2s = 2λ/u = 1.667 λ.

The tangents at the ends meet on the directrix, and their inclination to the horizontal is 56° 30′.

The relation between the sag, the tension, and the span of a wire (e.g. a telegraph wire) stretched nearly straight between two points A, B at the same level is determined most simply from first principles. If T be the tension, W the total weight, k the sag in the middle, and ψ the inclination to the horizontal at A or B, we have 2Tψ = W, AB = 2ρψ, approximately, where ρ is the radius of curvature. Since 2kρ = (1⁄2AB)2, ultimately, we have

k = 1⁄8W · AB/T.

(13)

The same formula applies if A, B be at different levels, provided k be the sag, measured vertically, half way between A and B.

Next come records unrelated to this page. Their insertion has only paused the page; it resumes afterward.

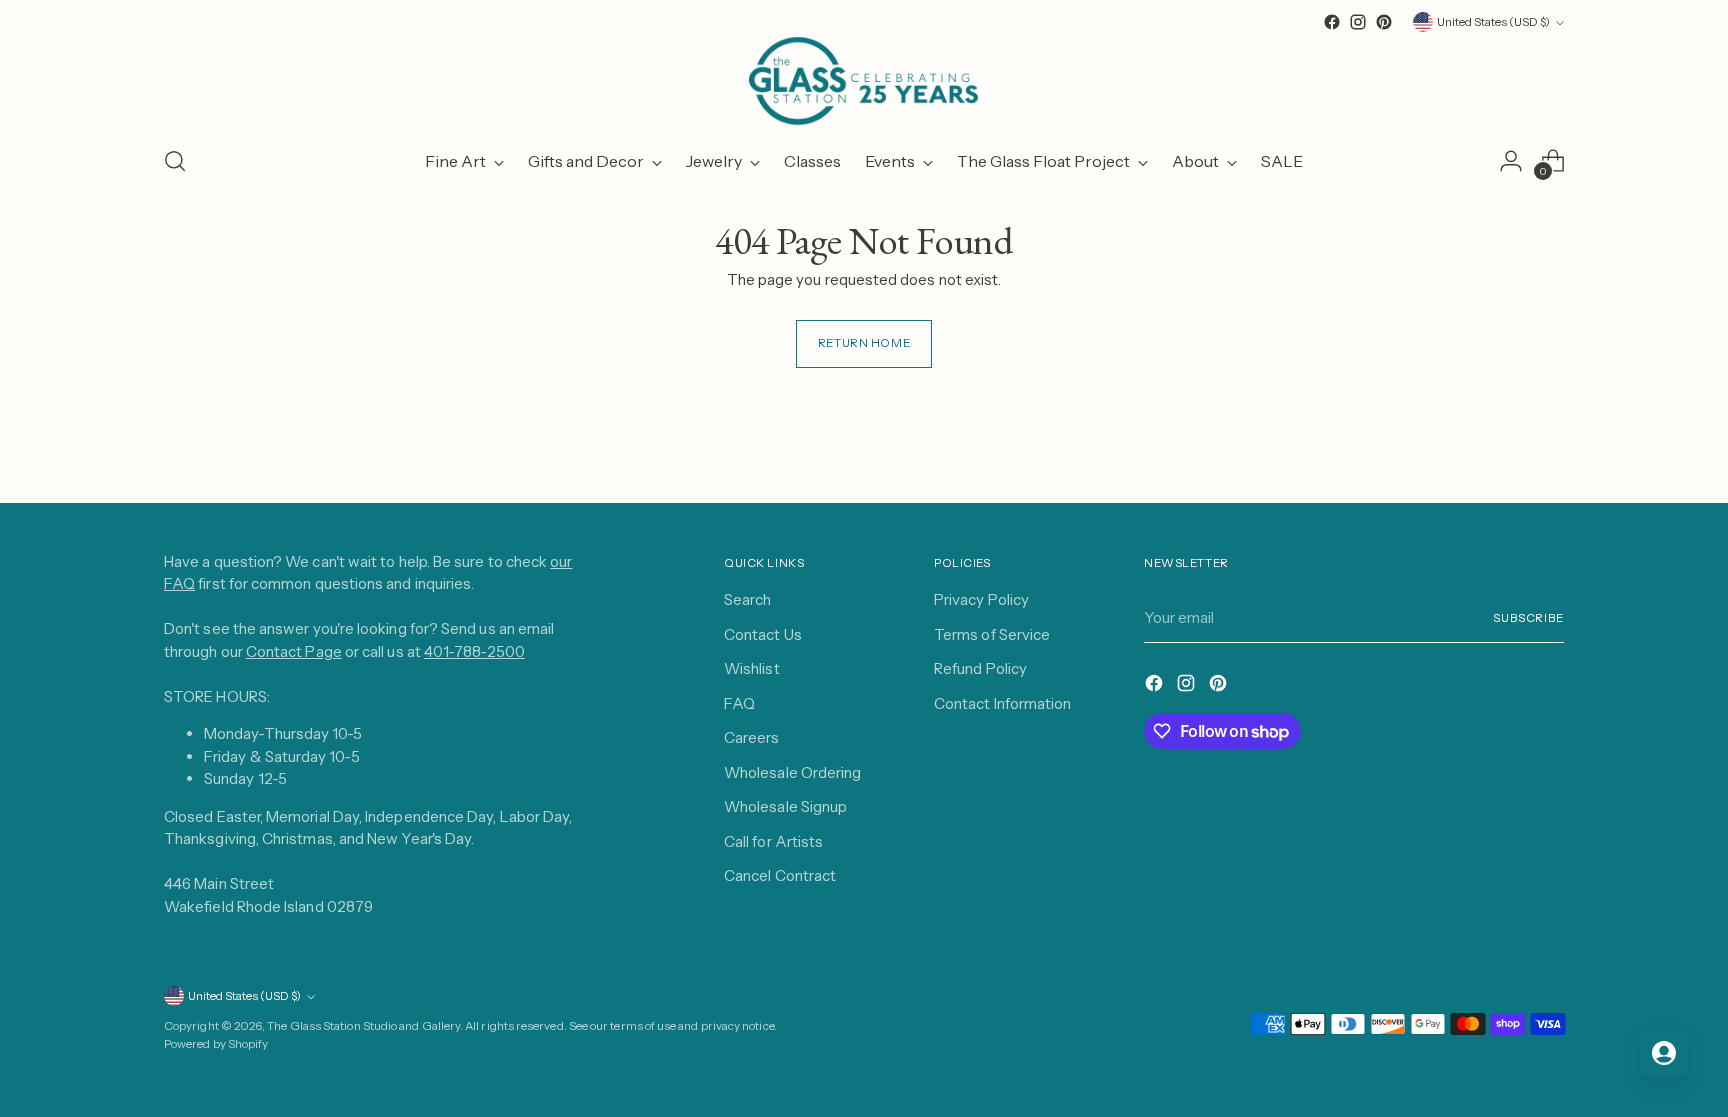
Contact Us (763, 634)
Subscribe (1528, 618)
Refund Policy (980, 668)
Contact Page (294, 651)
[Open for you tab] (1664, 1053)
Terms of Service (992, 634)
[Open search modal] (175, 161)
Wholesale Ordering (792, 772)
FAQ (739, 703)
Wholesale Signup (785, 806)
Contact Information (1002, 703)
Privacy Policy (981, 599)
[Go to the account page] (1511, 161)
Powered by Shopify (216, 1044)
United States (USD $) (1493, 22)
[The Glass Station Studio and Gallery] (864, 81)
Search (747, 599)
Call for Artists (773, 841)
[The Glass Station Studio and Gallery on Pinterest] (1384, 22)
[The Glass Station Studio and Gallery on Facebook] (1332, 22)
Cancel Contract (780, 875)
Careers (752, 737)
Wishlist (752, 668)
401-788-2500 (474, 651)
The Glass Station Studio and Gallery (363, 1026)
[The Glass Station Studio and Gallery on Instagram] (1358, 22)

In relation to the theory of suspension bridges the case where the weight of any portion of the chain varies as its horizontal projection is of interest. The vertical through the centre of gravity of the arc AP (see fig. 55) will then bisect its horizontal projection AN; hence if PS be the tangent at P we shall have AS = SN. This property is characteristic of a parabola whose axis is vertical. If we take A as origin and AN as axis of x, the weight of AP may be denoted by wx, where w is the weight per unit length at A. Since PNS is a triangle of forces for the portion AP of the chain, we have wx/T0 = PN/NS, or

y = w · x2/2T0,

(14)